Educator reflects on 57 years of growth in education
Jamaica has seen improvements in all levels of the education system – early childhood to tertiary – since Independence in 1962, but there is still some way to go, says veteran educator James Walsh.
“We’ve come quite far ... . To my mind, there have been far more positives than negatives,” he told The Gleaner as he assessed the sector.
Walsh, who spent 39 years at Brown’s Town Community College – 17 of them as principal – pointed to the tertiary sector as making the greatest gains over the last 57 years.
“The tertiary sector has expanded substantially since Independence, when you had Mico and the other teachers’ colleges and UWI (The University of the West Indies) and UTech (University of Technology). All of those have expanded, turned into degree-granting [institutions]. We had the community college sector introduced, a number of new colleges, and so on. The tertiary sector has really, to my mind, shown the greatest expansion from maybe under two per cent of the population, which is the cohort getting tertiary education, to now, it’s more than 15 per cent,” the former principal reflected.
Also dating back to the pre-Independence period is West Indies College, which was granted university status in 1999 and the name changed to Northern Caribbean University.
Later came a boom in the establishment of community colleges, many of which now offer bachelor’s degree programmes. A number of other universities and colleges have also emerged on the local scene, including the University of the Commonwealth Caribbean (UCC).
UTech, established in 1958 as the College of Arts, Science and Technology (CAST), was accorded university status in 1995 and the name changed to reflect this.
Examining the growth of UTech, it shows that there were fewer than 10 programmes and just a few dozen students at Independence. Today, the institution offers more than 100 programmes and has an enrolment of more than 12,000 students.
“So there is quite a big tertiary sector now,” said Walsh, who now lectures part-time at the UCC.
The secondary level has also seen upward movements. An explosion of secondary education institutions in the 1970s meant that a lot more Jamaicans were able to gain access to take up studies beyond the primary level.
Grammar-type high schools – the first type of secondary institutions introduced to Jamaica by the British and remained the only type close to a century – were soon joined by technical high, comprehensive high, vocational high and the new secondary-school systems.
Prior to Independence, fewer than 10,000 students were enrolled in 30 traditional high schools across the island. Within two decades of Independence, the number of schools had increased to 45, while enrolment jumped to more than 50,000.
In a paper published some years ago, former UTech president, Professor Errol Morrison, posited that the establishment of 66 junior secondary schools constituted the largest single investment in education in the post-Independence period. The curriculum at these schools was later upgraded from three to five years and the institutions renamed secondary schools, providing space for more than 80,000 additional students at that level.
But there is a fundamental problem at this level that needs to be addressed, Walsh believes.

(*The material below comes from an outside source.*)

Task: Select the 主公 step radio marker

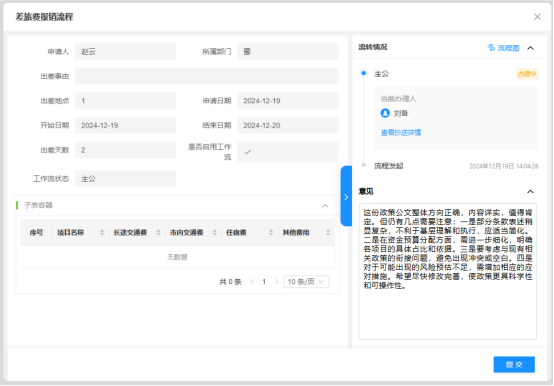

“Dr Peter Phillips has put his finger on it, and I notice that not that many people have taken him up on it and that is to solve what is called the apartheid in the secondary system, where you have 150-odd secondary high schools and 45 of them are traditional and they basically have between 75 per cent and 100 per cent of their grade 11 cohorts getting five or more subjects, qualifying to go to university, and then the rest of the schools, the other 100 and odd schools, range somewhere below 75 per cent down to like zero per cent.
“So the bulk of the students are going to school, a minority of them are going to reach enough subjects to qualify for tertiary. So it’s to homogenise the quality, that is the major challenge we face.”
Walsh said the idea is to have a uniform quality secondary system that is capable of producing, so that everybody who goes there has a chance to get the five subjects, minimum.
“It’s easy to talk but not easy to do, but it can be done,” he acknowledged. “But there is really a chasm between traditional high and the non-traditional, which has to be addressed in an aggressive way, not just happen over time by little increments. It has to be seen for the things it is and dealt with.”
But the secondary education system is not the only one in need of an overhaul, Walsh believes.
“Of course, we have to do something like that at the primary level, too,” he added. “Of course, there are other issues, like trying to develop critical thinking, which is being addressed to some extent by PEP (Primary Exit Profile exams).”
PEP, the high-school placement examination introduced this year to replace the two-decades-old Grade Six Achievement Test (GSAT), caused much anxiety in the sector over the last school year. GSAT had replaced the British-implemented Common Entrance Examination, which predated Independence, being first held in 1958.
While the introduction of Common Entrance to allocate spaces in high schools provided more access to secondary education for Jamaica’s schoolchildren, GSAT was viewed as a major revamping and a fillip to the sector. It was part of a programme with several other components, such as the Grade Three Diagnostic Test and the Grade Four Literacy and Numeracy Test. The change meant that students could now be effectively monitored and assessed at several levels and interventions take place where necessary.
PEP is said to provide a better and more complete profile of students’ critical-thinking ability at the primary level.
Despite the length of time it took to replace the Common Entrance – 40 years – and GSAT – 20 years – the introduction of PEP, despite its rocky start, indicates that the education system at the primary level continues to evolve.